== Data for this task ==
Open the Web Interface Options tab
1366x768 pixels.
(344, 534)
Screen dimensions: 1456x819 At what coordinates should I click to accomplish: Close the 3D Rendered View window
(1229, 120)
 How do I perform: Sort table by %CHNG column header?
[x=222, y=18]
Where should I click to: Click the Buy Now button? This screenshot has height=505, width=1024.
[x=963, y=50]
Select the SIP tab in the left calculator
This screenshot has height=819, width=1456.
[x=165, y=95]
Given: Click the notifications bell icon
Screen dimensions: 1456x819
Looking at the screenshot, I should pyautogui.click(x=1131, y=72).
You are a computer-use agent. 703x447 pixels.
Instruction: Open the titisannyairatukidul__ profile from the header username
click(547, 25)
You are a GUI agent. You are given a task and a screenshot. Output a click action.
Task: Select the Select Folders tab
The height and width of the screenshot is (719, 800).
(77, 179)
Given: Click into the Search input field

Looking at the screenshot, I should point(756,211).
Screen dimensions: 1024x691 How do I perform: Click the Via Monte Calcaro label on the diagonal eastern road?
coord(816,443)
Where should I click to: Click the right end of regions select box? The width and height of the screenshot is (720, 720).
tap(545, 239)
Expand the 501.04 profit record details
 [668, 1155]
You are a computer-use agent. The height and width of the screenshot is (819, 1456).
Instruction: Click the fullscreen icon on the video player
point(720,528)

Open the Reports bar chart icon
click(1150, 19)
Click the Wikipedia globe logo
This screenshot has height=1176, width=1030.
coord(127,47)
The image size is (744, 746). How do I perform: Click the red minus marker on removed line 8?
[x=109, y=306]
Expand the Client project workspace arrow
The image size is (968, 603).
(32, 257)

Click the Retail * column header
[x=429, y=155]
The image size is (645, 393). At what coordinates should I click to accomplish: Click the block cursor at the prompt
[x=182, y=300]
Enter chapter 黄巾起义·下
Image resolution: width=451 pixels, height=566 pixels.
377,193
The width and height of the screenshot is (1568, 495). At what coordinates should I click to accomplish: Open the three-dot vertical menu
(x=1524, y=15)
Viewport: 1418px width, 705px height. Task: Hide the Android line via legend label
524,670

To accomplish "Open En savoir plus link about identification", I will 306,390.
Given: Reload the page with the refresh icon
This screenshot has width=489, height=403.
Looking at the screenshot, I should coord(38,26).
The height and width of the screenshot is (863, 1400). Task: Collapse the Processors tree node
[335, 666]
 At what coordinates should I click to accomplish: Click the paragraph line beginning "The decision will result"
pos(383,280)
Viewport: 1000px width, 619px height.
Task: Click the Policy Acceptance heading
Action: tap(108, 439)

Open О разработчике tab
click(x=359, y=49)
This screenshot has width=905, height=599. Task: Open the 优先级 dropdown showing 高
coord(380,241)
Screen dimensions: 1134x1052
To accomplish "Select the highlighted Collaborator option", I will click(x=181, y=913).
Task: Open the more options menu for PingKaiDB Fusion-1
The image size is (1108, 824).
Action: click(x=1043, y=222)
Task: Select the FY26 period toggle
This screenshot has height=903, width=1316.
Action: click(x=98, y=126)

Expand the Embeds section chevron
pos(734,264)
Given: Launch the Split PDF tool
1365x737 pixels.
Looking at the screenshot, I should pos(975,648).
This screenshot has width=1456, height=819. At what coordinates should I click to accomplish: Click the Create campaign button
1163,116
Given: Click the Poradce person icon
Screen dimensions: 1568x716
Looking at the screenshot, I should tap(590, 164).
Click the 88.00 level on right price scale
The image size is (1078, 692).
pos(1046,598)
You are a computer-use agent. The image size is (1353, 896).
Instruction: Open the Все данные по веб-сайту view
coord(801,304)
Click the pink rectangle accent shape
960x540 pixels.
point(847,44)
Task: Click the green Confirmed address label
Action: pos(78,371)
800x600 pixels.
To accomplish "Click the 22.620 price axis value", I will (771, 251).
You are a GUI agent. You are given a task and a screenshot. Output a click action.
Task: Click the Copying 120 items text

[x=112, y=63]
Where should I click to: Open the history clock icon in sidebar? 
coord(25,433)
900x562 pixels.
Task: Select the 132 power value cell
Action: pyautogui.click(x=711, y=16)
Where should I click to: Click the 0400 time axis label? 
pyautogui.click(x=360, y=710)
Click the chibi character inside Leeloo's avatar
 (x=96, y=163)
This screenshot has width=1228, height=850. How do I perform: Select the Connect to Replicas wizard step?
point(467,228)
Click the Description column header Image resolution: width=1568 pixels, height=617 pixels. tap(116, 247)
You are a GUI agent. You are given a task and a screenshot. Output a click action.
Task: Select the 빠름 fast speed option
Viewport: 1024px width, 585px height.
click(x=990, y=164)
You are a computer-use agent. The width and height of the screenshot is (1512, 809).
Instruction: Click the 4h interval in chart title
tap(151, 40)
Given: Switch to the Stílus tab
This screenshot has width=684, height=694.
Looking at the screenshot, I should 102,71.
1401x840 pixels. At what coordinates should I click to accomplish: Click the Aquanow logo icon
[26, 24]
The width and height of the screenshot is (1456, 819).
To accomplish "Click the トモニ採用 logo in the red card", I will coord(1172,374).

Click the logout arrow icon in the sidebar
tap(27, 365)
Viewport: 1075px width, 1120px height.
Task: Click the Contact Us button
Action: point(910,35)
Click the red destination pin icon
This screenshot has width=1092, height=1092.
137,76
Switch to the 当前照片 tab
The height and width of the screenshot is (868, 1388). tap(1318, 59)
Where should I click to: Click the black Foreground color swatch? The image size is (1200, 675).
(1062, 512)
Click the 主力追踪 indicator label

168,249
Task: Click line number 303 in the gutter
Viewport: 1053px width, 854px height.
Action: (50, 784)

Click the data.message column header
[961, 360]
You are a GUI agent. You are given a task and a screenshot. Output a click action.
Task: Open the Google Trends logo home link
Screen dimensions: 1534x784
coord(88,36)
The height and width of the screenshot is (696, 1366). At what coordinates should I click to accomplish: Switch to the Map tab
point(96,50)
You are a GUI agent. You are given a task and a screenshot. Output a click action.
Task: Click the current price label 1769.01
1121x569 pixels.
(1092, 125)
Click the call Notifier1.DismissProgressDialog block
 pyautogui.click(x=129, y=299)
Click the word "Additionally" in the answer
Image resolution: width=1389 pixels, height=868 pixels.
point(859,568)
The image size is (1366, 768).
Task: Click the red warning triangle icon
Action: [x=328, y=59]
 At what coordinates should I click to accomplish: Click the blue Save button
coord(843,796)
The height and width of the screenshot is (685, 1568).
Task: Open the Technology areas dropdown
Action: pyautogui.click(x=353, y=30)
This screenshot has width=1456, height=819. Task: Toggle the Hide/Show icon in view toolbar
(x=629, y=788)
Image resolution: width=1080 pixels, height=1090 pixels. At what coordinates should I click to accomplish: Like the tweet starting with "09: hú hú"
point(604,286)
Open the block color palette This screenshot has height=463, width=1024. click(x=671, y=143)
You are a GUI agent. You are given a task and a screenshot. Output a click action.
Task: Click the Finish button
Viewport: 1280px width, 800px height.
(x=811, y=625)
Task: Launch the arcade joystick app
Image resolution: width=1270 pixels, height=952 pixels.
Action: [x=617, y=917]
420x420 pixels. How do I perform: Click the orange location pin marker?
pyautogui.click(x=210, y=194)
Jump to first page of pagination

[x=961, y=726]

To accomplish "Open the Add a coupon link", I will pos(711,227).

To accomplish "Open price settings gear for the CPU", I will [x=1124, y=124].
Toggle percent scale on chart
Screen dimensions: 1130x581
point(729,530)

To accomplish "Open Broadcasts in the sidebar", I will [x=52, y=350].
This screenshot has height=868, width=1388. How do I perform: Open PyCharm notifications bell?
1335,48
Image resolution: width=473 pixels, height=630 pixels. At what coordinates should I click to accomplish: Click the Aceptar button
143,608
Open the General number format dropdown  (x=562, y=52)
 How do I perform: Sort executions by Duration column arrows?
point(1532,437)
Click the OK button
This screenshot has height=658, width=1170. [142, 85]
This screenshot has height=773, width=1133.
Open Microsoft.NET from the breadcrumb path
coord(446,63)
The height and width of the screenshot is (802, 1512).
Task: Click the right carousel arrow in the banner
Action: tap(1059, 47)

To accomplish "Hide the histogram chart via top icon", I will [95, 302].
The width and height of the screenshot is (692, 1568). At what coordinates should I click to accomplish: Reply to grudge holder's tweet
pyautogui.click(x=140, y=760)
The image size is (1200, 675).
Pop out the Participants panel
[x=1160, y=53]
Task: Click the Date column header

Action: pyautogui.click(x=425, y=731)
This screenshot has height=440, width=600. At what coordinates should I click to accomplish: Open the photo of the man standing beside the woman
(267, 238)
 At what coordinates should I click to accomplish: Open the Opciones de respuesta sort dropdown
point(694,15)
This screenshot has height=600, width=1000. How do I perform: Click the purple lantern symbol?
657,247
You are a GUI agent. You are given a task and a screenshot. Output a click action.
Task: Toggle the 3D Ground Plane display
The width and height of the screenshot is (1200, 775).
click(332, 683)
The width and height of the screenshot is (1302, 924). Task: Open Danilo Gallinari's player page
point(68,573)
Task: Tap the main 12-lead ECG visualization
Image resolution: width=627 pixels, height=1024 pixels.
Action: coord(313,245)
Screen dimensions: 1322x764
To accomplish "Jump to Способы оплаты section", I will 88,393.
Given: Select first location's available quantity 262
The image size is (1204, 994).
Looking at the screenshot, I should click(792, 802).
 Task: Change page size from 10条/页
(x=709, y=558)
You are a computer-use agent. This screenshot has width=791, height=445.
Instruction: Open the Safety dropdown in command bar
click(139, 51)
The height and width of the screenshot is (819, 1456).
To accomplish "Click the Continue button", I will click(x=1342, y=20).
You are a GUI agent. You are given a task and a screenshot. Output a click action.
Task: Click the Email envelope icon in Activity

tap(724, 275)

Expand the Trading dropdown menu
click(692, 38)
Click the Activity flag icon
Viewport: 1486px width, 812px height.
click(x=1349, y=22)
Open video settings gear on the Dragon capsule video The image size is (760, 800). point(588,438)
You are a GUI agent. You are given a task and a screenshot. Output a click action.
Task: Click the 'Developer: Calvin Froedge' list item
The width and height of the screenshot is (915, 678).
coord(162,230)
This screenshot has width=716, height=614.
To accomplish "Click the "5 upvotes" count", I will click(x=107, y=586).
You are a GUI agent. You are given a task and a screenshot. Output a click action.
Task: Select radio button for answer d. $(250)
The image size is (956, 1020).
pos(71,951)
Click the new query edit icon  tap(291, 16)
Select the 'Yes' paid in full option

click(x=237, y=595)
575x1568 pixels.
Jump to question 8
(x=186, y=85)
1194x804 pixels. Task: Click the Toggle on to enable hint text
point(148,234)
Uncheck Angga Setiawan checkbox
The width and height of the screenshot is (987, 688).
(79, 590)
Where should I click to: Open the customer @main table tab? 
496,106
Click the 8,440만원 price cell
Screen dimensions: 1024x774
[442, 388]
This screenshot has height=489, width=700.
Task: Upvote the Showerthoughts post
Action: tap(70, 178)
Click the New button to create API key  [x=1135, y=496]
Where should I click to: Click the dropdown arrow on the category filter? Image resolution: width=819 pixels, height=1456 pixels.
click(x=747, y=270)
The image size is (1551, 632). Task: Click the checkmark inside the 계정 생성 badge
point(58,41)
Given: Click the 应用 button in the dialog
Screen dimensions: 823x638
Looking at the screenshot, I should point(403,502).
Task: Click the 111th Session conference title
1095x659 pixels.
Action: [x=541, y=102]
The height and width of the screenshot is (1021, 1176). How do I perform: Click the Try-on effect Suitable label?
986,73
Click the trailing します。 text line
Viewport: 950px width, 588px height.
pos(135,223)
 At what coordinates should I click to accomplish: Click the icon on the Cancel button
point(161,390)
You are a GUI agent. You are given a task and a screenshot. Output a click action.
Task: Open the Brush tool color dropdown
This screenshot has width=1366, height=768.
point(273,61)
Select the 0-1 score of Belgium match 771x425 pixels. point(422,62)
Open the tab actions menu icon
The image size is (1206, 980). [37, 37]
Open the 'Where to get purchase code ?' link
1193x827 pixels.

== Challenge ==
Pick out every line of the entries above that contains the string "number", and copy each one. Case counts.

== Full response ==
Task: Click line number 303 in the gutter
Open the General number format dropdown  (x=562, y=52)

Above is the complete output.